Further analyses revealed his condition was being mediated by a dysfunction of the complement system, leading to the diagnosis of aHUS. He was then treated with plasma exchange, intravenous immunoglobulin (IVIG) therapy, and hemodialysis.

He did not respond to plasma exchange or IVIG, and was started on the immunosuppressant rituximab (sold as Rituxan, among others) 15 days after being admitted to the hospital. Despite intensive treatment, his kidney function continued to deteriorate, and he developed breathing issues before dying 21 days after admission.

We suggest long term [Soliris] with apt supportive care as the mainstay of treatment for aHUS in [acute pancreatitis].

According to the researchers, if the patient had been treated with Soliris (eculizumab), which was not available at their center, the outcome could have been favorable.

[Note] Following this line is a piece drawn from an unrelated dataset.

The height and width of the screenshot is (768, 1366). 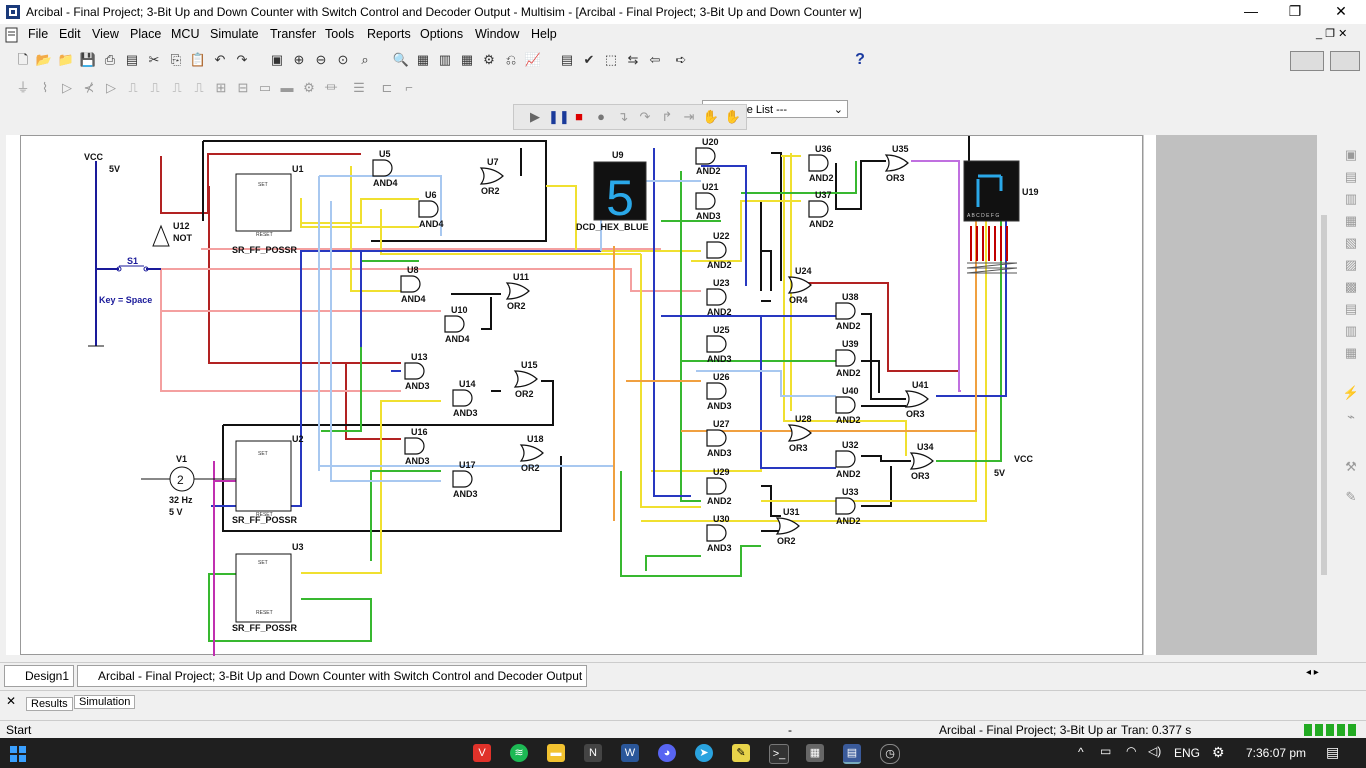 What do you see at coordinates (428, 209) in the screenshot?
I see `u6-gate` at bounding box center [428, 209].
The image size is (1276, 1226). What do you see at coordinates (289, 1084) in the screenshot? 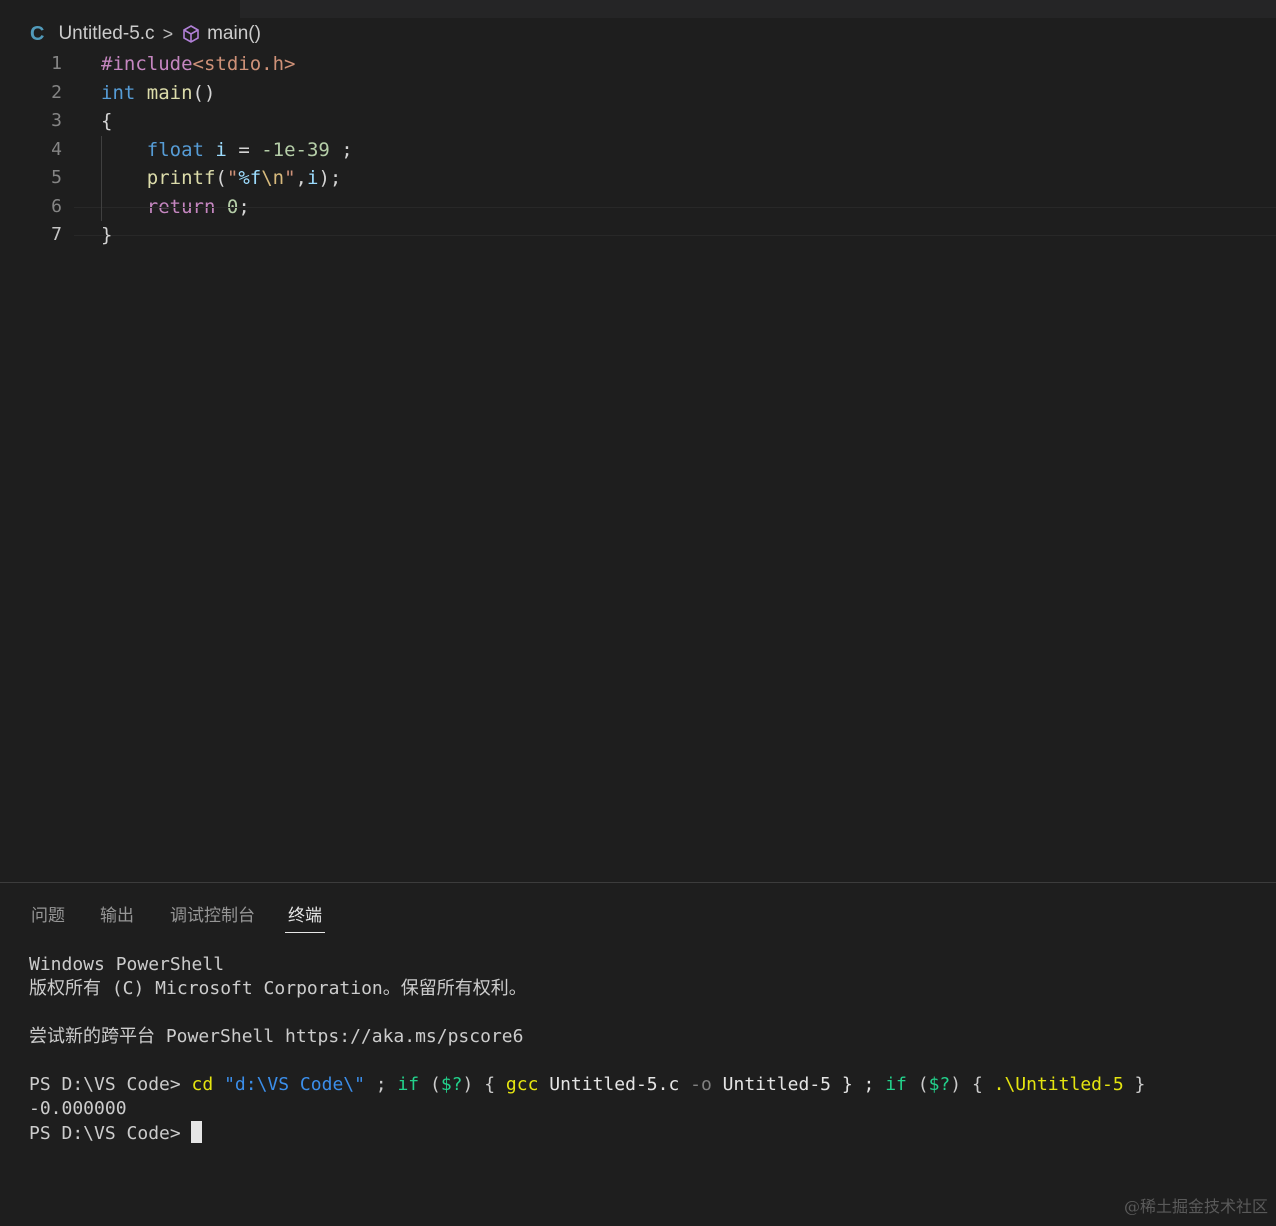
I see `terminal-token: "d:\VS Code\"` at bounding box center [289, 1084].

Based on literature, 38 cases of aHUS occurring in people with acute pancreatitis of different origins have been reported. Overall, considering the interval between pancreatitis and aHUS onset, it suggests aHUS may be secondary to acute pancreatitis, in the absence of other potential triggers.

“We suggest long term [Soliris] with apt supportive care as the mainstay of treatment for aHUS in [acute pancreatitis],” the researchers wrote. As a second-line alternative, plasma exchange, IVIG, and corticosteroids may be used, as well as rituximab in cases of relapsing or treatment-resistant aHUS.